Nothing is to be altered. Print each record in full.

(Stored records)
########

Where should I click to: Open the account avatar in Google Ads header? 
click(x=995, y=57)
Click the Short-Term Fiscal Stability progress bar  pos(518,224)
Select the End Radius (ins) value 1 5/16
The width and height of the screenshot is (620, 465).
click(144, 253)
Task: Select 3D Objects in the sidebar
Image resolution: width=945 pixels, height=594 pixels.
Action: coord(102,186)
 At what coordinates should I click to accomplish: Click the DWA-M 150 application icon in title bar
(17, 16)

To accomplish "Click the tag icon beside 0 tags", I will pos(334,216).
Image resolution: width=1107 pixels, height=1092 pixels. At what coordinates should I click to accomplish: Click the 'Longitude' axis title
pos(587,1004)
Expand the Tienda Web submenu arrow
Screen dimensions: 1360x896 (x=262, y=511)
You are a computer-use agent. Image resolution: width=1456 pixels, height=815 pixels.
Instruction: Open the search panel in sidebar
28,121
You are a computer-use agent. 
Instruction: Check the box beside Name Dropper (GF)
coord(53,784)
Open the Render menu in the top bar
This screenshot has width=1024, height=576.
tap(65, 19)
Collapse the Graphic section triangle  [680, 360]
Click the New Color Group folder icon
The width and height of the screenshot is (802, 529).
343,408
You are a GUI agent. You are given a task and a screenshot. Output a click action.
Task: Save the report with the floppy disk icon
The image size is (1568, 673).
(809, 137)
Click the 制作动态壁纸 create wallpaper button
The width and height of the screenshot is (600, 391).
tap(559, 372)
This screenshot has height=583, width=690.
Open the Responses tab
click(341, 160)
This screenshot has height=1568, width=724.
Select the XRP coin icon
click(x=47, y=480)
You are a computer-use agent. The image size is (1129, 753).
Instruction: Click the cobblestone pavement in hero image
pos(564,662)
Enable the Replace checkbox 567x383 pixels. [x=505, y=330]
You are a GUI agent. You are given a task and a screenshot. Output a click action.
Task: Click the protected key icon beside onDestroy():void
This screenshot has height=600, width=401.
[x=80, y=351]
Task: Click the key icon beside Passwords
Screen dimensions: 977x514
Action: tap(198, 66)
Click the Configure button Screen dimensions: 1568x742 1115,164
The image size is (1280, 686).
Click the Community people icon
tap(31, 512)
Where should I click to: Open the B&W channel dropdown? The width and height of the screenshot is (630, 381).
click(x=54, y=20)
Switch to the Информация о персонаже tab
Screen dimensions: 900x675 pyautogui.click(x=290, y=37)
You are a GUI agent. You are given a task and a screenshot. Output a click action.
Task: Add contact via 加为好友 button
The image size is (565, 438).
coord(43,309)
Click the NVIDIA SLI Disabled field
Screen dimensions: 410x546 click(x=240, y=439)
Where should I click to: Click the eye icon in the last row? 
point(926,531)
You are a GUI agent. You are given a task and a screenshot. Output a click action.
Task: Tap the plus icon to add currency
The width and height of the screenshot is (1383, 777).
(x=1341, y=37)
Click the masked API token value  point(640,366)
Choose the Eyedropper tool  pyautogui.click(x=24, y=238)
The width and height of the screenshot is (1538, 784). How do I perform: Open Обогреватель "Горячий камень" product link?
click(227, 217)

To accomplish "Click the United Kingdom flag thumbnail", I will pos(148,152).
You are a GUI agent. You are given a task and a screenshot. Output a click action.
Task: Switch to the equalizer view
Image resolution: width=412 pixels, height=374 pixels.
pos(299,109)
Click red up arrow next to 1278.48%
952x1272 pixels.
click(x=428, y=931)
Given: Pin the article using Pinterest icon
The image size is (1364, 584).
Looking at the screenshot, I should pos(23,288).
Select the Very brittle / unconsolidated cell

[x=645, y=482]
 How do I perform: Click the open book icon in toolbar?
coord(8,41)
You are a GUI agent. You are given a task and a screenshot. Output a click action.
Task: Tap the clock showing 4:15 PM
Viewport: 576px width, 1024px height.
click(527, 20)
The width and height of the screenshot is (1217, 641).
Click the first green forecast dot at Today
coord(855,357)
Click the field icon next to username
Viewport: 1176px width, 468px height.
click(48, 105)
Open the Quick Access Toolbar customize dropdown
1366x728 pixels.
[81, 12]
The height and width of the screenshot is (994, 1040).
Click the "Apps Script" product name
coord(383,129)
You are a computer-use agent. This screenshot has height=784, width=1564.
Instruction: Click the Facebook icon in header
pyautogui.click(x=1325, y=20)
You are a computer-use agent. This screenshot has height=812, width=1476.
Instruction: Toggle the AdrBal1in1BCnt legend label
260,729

########

# [RESPONSE BOX]
Where should I click to: Open the account avatar in Google Ads header? 
click(x=995, y=57)
Click the Short-Term Fiscal Stability progress bar  pos(518,224)
Select the End Radius (ins) value 1 5/16
The width and height of the screenshot is (620, 465).
click(144, 253)
Task: Select 3D Objects in the sidebar
Image resolution: width=945 pixels, height=594 pixels.
Action: coord(102,186)
 At what coordinates should I click to accomplish: Click the DWA-M 150 application icon in title bar
(17, 16)

To accomplish "Click the tag icon beside 0 tags", I will pos(334,216).
Image resolution: width=1107 pixels, height=1092 pixels. At what coordinates should I click to accomplish: Click the 'Longitude' axis title
pos(587,1004)
Expand the Tienda Web submenu arrow
Screen dimensions: 1360x896 (x=262, y=511)
You are a computer-use agent. Image resolution: width=1456 pixels, height=815 pixels.
Instruction: Open the search panel in sidebar
28,121
You are a computer-use agent. 
Instruction: Check the box beside Name Dropper (GF)
coord(53,784)
Open the Render menu in the top bar
This screenshot has width=1024, height=576.
tap(65, 19)
Collapse the Graphic section triangle  [680, 360]
Click the New Color Group folder icon
The width and height of the screenshot is (802, 529).
343,408
You are a GUI agent. You are given a task and a screenshot. Output a click action.
Task: Save the report with the floppy disk icon
The image size is (1568, 673).
(809, 137)
Click the 制作动态壁纸 create wallpaper button
The width and height of the screenshot is (600, 391).
tap(559, 372)
This screenshot has height=583, width=690.
Open the Responses tab
click(341, 160)
This screenshot has height=1568, width=724.
Select the XRP coin icon
click(x=47, y=480)
You are a computer-use agent. The image size is (1129, 753).
Instruction: Click the cobblestone pavement in hero image
pos(564,662)
Enable the Replace checkbox 567x383 pixels. [x=505, y=330]
You are a GUI agent. You are given a task and a screenshot. Output a click action.
Task: Click the protected key icon beside onDestroy():void
This screenshot has height=600, width=401.
[x=80, y=351]
Task: Click the key icon beside Passwords
Screen dimensions: 977x514
Action: tap(198, 66)
Click the Configure button Screen dimensions: 1568x742 1115,164
The image size is (1280, 686).
Click the Community people icon
tap(31, 512)
Where should I click to: Open the B&W channel dropdown? The width and height of the screenshot is (630, 381).
click(x=54, y=20)
Switch to the Информация о персонаже tab
Screen dimensions: 900x675 pyautogui.click(x=290, y=37)
You are a GUI agent. You are given a task and a screenshot. Output a click action.
Task: Add contact via 加为好友 button
The image size is (565, 438).
coord(43,309)
Click the NVIDIA SLI Disabled field
Screen dimensions: 410x546 click(x=240, y=439)
Where should I click to: Click the eye icon in the last row? 
point(926,531)
You are a GUI agent. You are given a task and a screenshot. Output a click action.
Task: Tap the plus icon to add currency
The width and height of the screenshot is (1383, 777).
(x=1341, y=37)
Click the masked API token value  point(640,366)
Choose the Eyedropper tool  pyautogui.click(x=24, y=238)
The width and height of the screenshot is (1538, 784). How do I perform: Open Обогреватель "Горячий камень" product link?
click(227, 217)

To accomplish "Click the United Kingdom flag thumbnail", I will pos(148,152).
You are a GUI agent. You are given a task and a screenshot. Output a click action.
Task: Switch to the equalizer view
Image resolution: width=412 pixels, height=374 pixels.
pos(299,109)
Click red up arrow next to 1278.48%
952x1272 pixels.
click(x=428, y=931)
Given: Pin the article using Pinterest icon
The image size is (1364, 584).
Looking at the screenshot, I should pos(23,288).
Select the Very brittle / unconsolidated cell

[x=645, y=482]
 How do I perform: Click the open book icon in toolbar?
coord(8,41)
You are a GUI agent. You are given a task and a screenshot. Output a click action.
Task: Tap the clock showing 4:15 PM
Viewport: 576px width, 1024px height.
click(527, 20)
The width and height of the screenshot is (1217, 641).
Click the first green forecast dot at Today
coord(855,357)
Click the field icon next to username
Viewport: 1176px width, 468px height.
click(48, 105)
Open the Quick Access Toolbar customize dropdown
1366x728 pixels.
[81, 12]
The height and width of the screenshot is (994, 1040).
Click the "Apps Script" product name
coord(383,129)
You are a computer-use agent. This screenshot has height=784, width=1564.
Instruction: Click the Facebook icon in header
pyautogui.click(x=1325, y=20)
You are a computer-use agent. This screenshot has height=812, width=1476.
Instruction: Toggle the AdrBal1in1BCnt legend label
260,729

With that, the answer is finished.